## Texte fourni:

※ ※ ※

Le mariage homosexuel adopté il y a 20 ans: comment les partis ont-ils voté à l'époque?

Le 30 janvier 2003, la Chambre des représentants accueillait plus de public qu'à l'accoutumée. Ce jour-là, les députés belges devaient trancher: fallait-il autoriser les mariages pour les couples de même sexe ou pas? Après débat, la réponse s'est avérée être positive. Une décision assez révolutionnaire pour l'époque. Avant la Belgique, seuls les Pays-Bas avaient fait de même près de deux ans plus tôt. Tous les élus n'étaient toutefois pas d'accord avec la majorité. Un bon tiers d'entre eux ont soit voté contre, soit préféré l'abstention. Apparaissait alors la division entre députés conservateurs et progressistes. Mais contrairement à ce que l'on pourrait croire, cela ne recoupait pas la frontière entre la droite et la gauche.
Le MR, trublion du gouvernement
En 2003, la proposition de loi était présentée par les différents partis du gouvernement en place à l'époque, celui de Guy Verhofstadt. On y trouvait le PS et son équivalent flamand sp.a (ancêtre de Vooruit), les libéraux du VLD (prédécesseur de l'Open Vld) et du MR, ainsi qu'Écolo avec son partenaire néerlandophone Agalev (qui deviendra quelques mois plus tard Groen).

※ ※ ※

## Consignes:
A – D'après l'article sur le mariage homosexuel en Belgique, quel pays avait autorisé ce mariage avant la Belgique ?
B – Quels partis du gouvernement de l'époque présentaient la proposition de loi, selon l'article sur le mariage homosexuel en Belgique ? Citez-les tous.
C – Poursuivez l'article sur le mariage homosexuel en Belgique après sa dernière phrase.

## Données sources:

※ ※ ※

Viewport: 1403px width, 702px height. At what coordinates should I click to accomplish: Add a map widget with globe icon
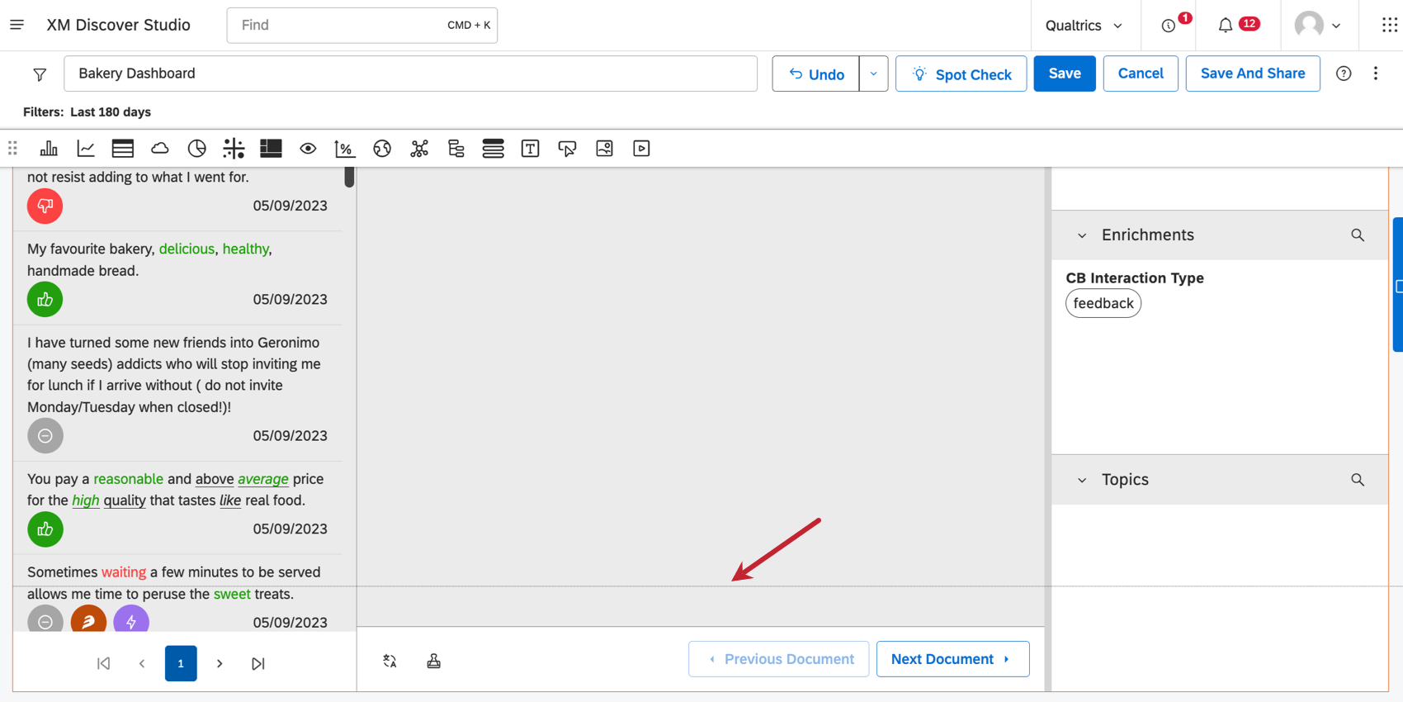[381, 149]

※ ※ ※

## Réponses par consigne:
A – Les Pays-Bas, près de deux ans plus tôt.

B – PS, sp.a, VLD, MR, Écolo, Agalev

C –
Logiquement, le texte aurait logiquement dû être soutenu par tous ces partis, qui ensemble représentaient la majorité de la Chambre. En pratique, cela a été un peu plus compliqué. «Tous les partis l'ont accepté relativement facilement, sauf les libéraux francophones du MR», se souvient Magda Aelvoet (Agalev), qui était ministre de la Santé lors des négociations sur le sujet. «J'ai alors pris l'initiative d'une conversation directe entre l'ancien vice-Premier ministre Louis Michel (MR) et les associations LGBT. Quand j'ai revu Louis peu après lors d'une réunion, il m'a dit : 'Ah Magda, j'ai vu tes amis, et c'est d'accord!'», explique-t-elle à De Zondag.
Elle précise aussi qu'un des principaux sujets de tension, c'était de savoir quel nom donner à ce type d'union. Le terme «mariage» ne faisait pas unanimité. Mais «lorsque mon cabinet a déclaré qu'il fallait changer pas moins de 1.300 lois si on voulait donner les mêmes droits aux homosexuels, tout le monde était convaincu de choisir le mot 'mariage'», dit-elle.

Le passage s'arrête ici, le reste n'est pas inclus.